デスクロスは遅行指標です。すでに起きたことを教えてくれるだけで、次に何が来るかは教えてくれない。それに怯えてエントリーを躊躇するのは、もったいない。
教訓2: 自分自身で調査せよ
バリーは実際の住宅ローン債券の目論見書を読んだんです——1冊130ページ、それが何百冊。一方でウォール街は信用格付けだけ見てた。彼は群れに従わなかった。細かい文字を読んでたんです。
2026年、実物のゴールド需要が宝飾品需要を初めて上回りました。主要需要カテゴリーのトップになったんです。ソブリン・ウェルス・ファンドは配分を増やしてる。チリも今年からゴールドの購入を開始した。
これらは構造的なシフトです。戦術的なトレードじゃない。ノイズとシグナルを混同してはいけません。
教訓3: 早すぎることは、間違っていることと同じに見える
バリーは2005年にサブプライム住宅ローンへの空売りを始めました。暴落は2008年。3年早かったんです。
そのポジションを3年間保持することを想像してみてください。P&Lが毎日出血する。誰もがあなたを笑う。それでも耐える。
2026年7月のゴールド4,000ドル。落ちるナイフに見えるかもしれません。でも、5月に41トン買った中央銀行にとっては、割引価格です。
私はポジションサイジングで「早すぎるリスク」を管理してます。確信度70%なら半ロットでエントリー。そうすれば夜も眠れる。
教訓4: 最も難しいトレードは、誰もやりたがらないものだ
私のキャリアで最も利益を上げたトレードは、いつも最も恐れていたトレードでした。
2026年7月のゴールド。それに該当します。コンセンサスは弱気。チャートも弱気。でも、すべての構造的指標は反対を指してる。
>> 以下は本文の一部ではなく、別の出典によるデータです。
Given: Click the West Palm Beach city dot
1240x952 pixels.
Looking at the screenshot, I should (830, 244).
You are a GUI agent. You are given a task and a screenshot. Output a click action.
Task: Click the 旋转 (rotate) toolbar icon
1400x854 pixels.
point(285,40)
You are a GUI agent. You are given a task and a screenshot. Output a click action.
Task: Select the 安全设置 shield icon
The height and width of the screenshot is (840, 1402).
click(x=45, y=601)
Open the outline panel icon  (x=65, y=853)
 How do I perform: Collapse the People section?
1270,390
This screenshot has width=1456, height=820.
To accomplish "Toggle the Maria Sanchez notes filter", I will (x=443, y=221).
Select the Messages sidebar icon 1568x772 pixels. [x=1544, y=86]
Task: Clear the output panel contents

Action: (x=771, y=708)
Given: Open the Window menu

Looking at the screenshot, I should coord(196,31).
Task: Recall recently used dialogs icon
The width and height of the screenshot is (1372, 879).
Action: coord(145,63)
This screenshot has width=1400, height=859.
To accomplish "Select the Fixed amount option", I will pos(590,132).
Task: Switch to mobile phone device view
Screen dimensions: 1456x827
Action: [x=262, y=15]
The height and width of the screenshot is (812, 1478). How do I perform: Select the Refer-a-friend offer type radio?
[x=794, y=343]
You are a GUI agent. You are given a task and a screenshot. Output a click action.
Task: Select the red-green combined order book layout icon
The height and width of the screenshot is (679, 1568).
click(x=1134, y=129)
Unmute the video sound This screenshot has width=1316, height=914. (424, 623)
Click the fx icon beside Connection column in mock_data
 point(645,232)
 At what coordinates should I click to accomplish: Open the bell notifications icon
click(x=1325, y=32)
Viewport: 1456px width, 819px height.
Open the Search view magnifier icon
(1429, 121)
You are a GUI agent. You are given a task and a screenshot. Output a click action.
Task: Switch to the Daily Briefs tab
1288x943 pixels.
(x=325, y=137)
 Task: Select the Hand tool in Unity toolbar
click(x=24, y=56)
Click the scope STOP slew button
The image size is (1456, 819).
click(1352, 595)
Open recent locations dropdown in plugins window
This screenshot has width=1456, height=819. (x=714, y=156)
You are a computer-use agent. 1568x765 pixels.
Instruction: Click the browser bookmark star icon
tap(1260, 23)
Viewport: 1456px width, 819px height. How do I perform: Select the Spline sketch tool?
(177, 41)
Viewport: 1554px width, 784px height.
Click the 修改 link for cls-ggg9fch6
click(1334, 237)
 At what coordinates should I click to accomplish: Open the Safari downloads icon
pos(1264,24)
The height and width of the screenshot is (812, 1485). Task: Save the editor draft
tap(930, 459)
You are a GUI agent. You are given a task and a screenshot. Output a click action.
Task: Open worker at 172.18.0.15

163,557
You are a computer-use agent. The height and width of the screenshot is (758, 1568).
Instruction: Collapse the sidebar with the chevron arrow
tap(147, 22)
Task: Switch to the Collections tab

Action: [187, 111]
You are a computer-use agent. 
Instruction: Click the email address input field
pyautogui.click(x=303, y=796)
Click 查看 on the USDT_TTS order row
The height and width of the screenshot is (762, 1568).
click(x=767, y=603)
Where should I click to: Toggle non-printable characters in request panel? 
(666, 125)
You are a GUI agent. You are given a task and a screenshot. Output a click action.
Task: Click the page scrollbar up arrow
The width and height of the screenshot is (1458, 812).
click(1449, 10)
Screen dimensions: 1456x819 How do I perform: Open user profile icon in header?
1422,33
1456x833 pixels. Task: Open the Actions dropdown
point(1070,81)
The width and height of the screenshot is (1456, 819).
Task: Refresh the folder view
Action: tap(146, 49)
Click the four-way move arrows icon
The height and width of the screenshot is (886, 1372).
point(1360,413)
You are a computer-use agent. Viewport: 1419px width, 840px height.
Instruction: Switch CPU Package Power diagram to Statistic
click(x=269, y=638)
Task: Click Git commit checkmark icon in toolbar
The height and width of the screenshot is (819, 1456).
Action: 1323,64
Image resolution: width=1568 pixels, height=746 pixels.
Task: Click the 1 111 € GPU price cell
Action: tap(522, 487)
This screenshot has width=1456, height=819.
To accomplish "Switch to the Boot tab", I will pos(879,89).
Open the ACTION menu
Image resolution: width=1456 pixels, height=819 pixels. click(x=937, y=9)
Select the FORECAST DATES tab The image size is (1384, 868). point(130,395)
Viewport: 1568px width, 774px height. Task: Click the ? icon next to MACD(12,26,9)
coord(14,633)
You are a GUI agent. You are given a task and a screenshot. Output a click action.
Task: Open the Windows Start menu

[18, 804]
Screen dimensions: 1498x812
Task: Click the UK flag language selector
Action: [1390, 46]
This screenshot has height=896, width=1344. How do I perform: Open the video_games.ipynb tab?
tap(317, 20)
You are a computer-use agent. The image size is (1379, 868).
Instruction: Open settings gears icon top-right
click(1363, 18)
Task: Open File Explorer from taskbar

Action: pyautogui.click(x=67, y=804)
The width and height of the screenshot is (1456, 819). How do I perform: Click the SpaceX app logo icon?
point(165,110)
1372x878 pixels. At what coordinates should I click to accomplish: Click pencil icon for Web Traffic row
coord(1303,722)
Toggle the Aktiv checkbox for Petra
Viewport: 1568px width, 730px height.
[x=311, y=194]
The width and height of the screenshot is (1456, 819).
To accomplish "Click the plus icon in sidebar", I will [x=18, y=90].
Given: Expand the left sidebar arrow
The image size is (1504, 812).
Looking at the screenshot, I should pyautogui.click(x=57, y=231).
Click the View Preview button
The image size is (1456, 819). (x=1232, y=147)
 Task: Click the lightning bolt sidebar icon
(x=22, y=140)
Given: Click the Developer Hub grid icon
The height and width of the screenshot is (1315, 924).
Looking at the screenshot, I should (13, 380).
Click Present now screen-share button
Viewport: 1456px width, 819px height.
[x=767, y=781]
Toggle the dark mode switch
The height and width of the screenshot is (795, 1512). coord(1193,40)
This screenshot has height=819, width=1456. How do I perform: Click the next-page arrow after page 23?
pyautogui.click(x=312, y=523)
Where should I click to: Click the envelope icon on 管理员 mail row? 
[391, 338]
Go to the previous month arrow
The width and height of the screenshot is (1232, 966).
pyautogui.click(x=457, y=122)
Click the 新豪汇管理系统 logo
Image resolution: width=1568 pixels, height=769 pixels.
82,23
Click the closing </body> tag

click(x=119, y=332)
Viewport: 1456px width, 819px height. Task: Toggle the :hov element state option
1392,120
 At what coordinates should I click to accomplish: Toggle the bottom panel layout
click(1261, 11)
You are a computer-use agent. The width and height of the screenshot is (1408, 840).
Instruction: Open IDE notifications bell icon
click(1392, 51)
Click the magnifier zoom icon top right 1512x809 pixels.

この緊張感こそが、最高のトレードが生まれる場所です。不快でしょうがない。それがポイントなんです。
教訓5: 自分がどのゲームをしているのかを知れ
スキャルピングならスピードのゲーム。スイングトレードなら忍耐のゲーム。ポジショントレードならマクロ確信のゲーム。
自分のゲームを選びなさい。そして、それに集中する。すべてになろうとしないこと。それが一番の近道です。